Durante décadas hemos estado sometidos a una globalización económica cuyos principales mandamientos eran: apertura al mercado internacional sin restricciones, total libertad de circulación de capitales, cadenas de suministro internacionalmente integradas entre Europa, EE UU y China; lo cual generó una prosperidad asumida como principal objetivo por nuestros dirigentes, como si se tratara de un artículo de fe. Aunque el sistema incrementó exponencialmente las diferencias entre el 1% de la población más rica (hoy, por ejemplo, propietaria del 40% de la riqueza generada en Estados Unidos) y el resto de la población, lo cierto es que la subida de la marea elevó a todos los barcos, si bien en la desproporción señalada. Esto aseguró la paz a escala Europea y promocionó la democratización del sur de Europa.
Por otra parte, tamaña ampliación de los mercados fue el catalizador que aceleró la revolución tecnológica, a extremos imposibles de asimilar por el ciudadano de a pie. (No nos dejemos engañar por los juguetes que nos han traído los Reyes Magos de la tecnología para mantenernos entretenidos todo el santo día). Hay que tener en cuenta que hasta la creación de la OCDE (1961) los principios que habían regido las economías nacionales, por los siglos de los siglos, fueron los opuestos a la globalización: primacía del mercado nacional, limitaciones a las salidas de capitales, cadenas de suministro limitadas a la escala nacional. Añadamos a esto los desastres que está produciendo un calentamiento global que tiene a la población con el corazón encogido.

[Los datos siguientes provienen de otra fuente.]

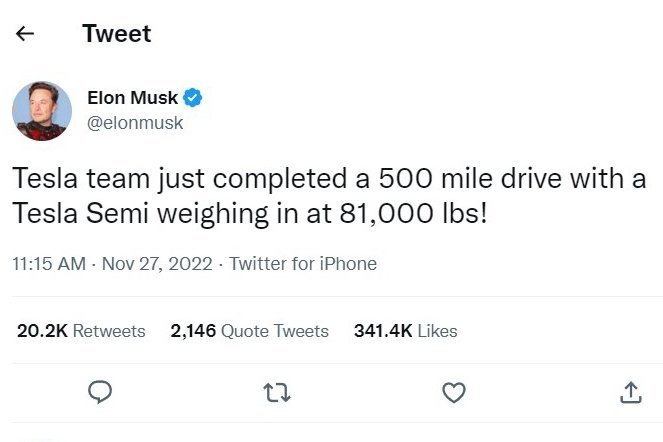Click the Twitter for iPhone source link
663x442 pixels.
pyautogui.click(x=303, y=264)
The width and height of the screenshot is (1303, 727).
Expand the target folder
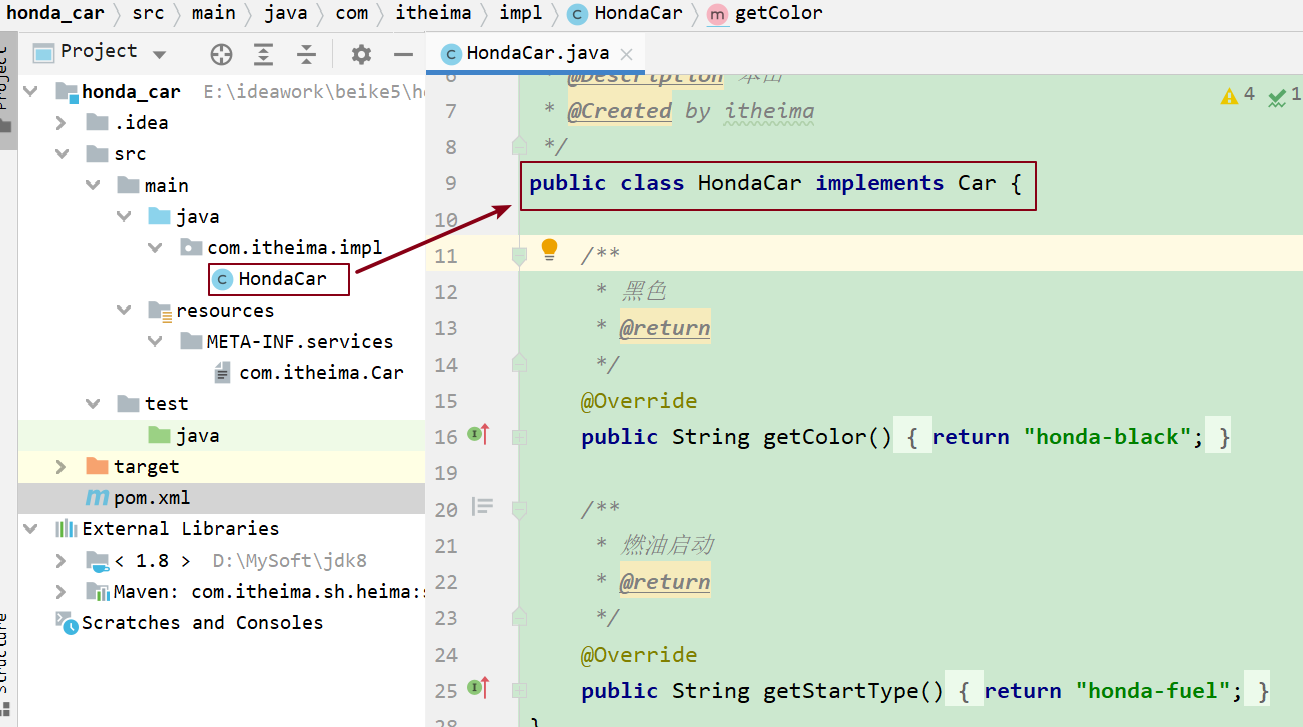click(x=61, y=467)
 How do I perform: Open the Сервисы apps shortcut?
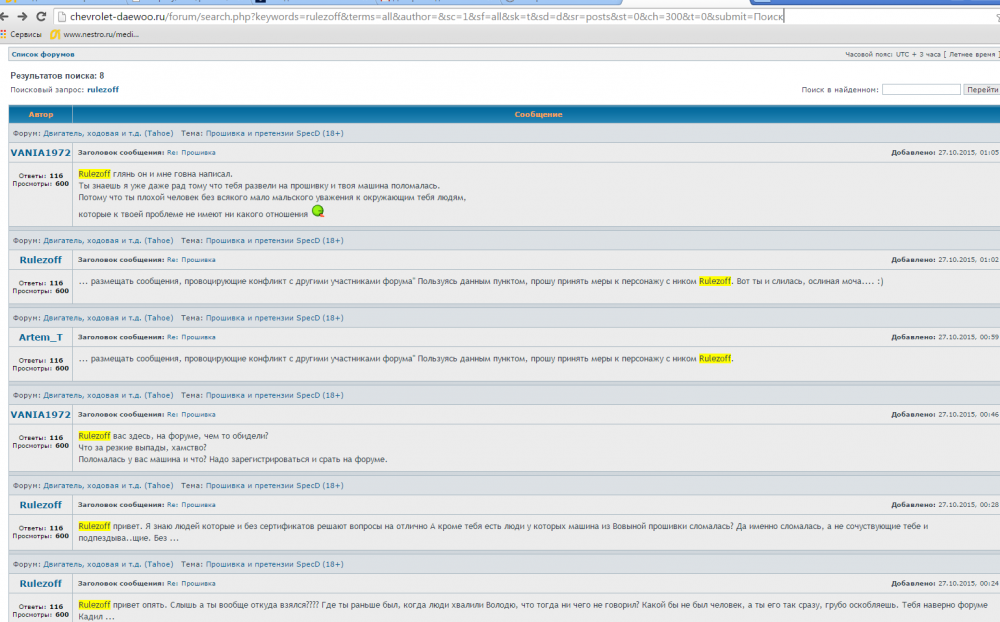(20, 34)
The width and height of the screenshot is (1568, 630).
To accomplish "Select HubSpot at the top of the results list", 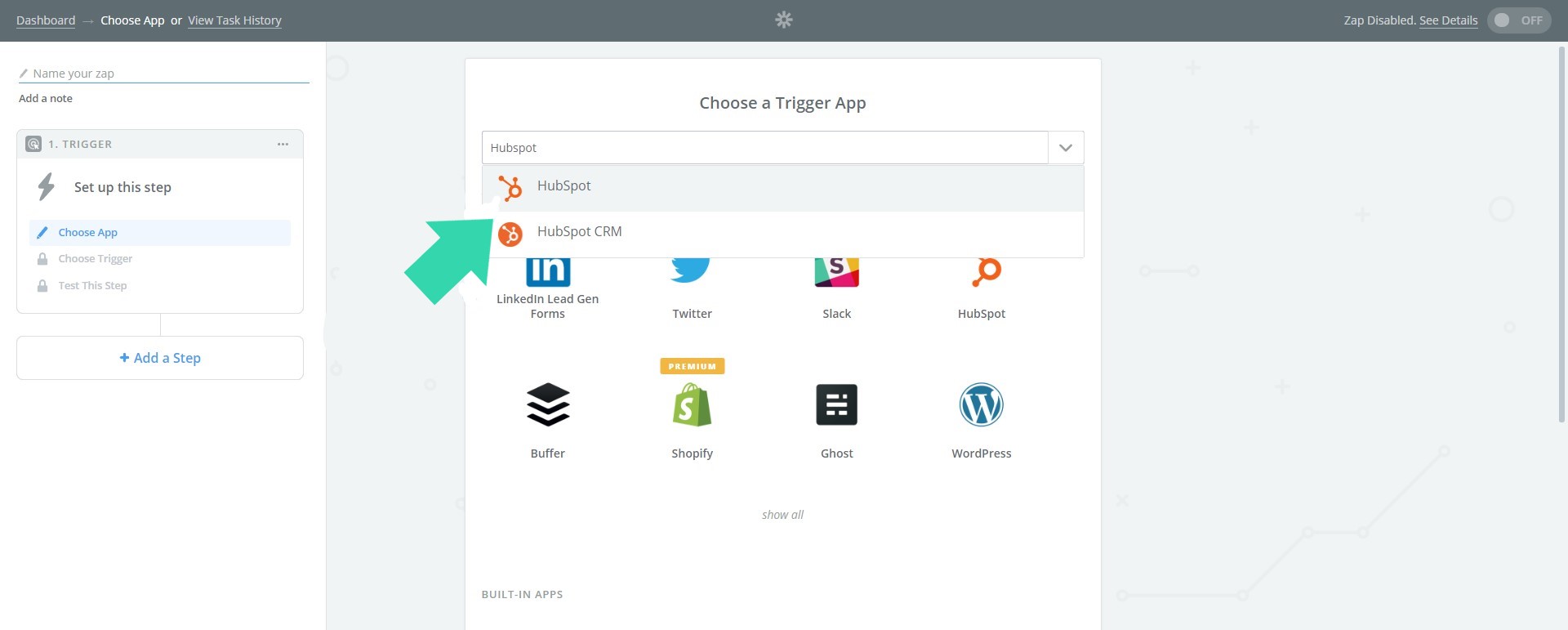I will click(564, 185).
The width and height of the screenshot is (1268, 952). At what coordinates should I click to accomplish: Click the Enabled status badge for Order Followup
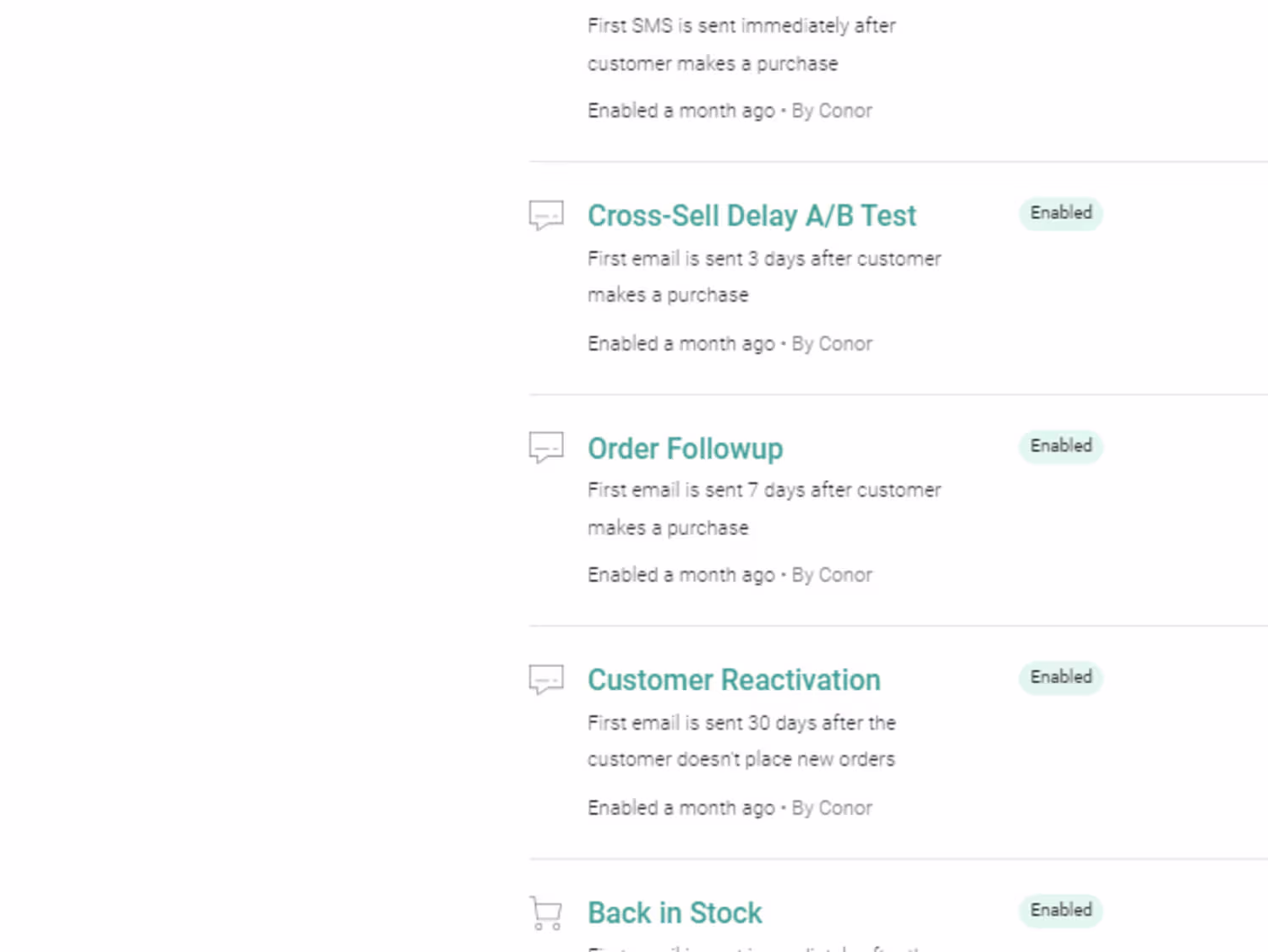[x=1061, y=446]
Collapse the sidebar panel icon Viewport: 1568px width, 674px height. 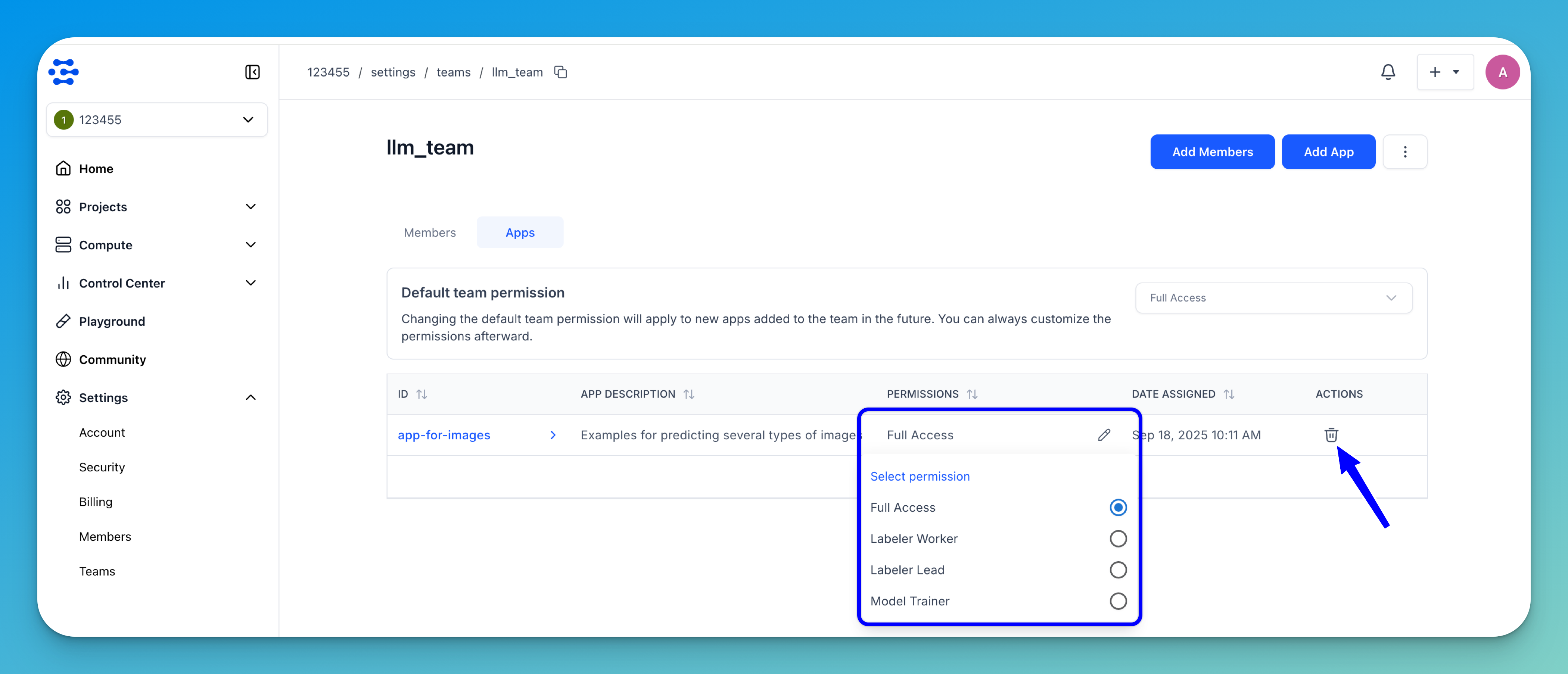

Todo ello ha hecho que el consenso global entre las democracias más o menos liberales, el cual se sostuvo hasta la crisis financiera de 2008, a partir de entonces haya entrado en una crisis permanente: regresión de los mercados, austeridad fiscal, impuestos regresivos, proletarización de la clase media, endeudamiento, inflación. El creciente descontento se está reflejando en el florecimiento del populismo, que pretende regresar al viejo orden mundial anterior a la globalización. Brexit y Maga son los ejemplos más evidentes, pero la Unión Europea también se revuelve para reducir la dependencia de mercados no europeos, mientras India, Brasil, Indonesia y otros recurren al proteccionismo, imitando a la América trumpista.
Los más optimistas piensan que se trata de una crisis temporal. Otros piensan que esto no tiene freno y marcha atrás: las cadenas de suministro global han cedido a la presión exterior, la interdependencia económica se ha convertido en un arma arrojadiza en manos de los más poderosos, la energía, los semiconductores, las tierras raras, se utilizan como palancas del poder geopolítico. La política económica democrática –el beneficio mutuo– se ha convertido en una competencia de suma cero.
Personalmente prefiero leerlo como síntomas inevitables del Jet-lag producido por una aceleración histórica sin precedentes. Un Jet-lag que no se mide en días, sino que puede tomar años, incluso toda una generación. Sea como fuere, estoy convencido de que la humanidad sabrá superarlo como ha venido haciendo desde que el mundo es mundo. Eso sí, cuando las aguas vuelvan a su cauce tras este diluvio universal, el paisaje va a resultar irreconocible. Un reto que deberán afrontar nuestros hijos y los hijos de nuestros hijos.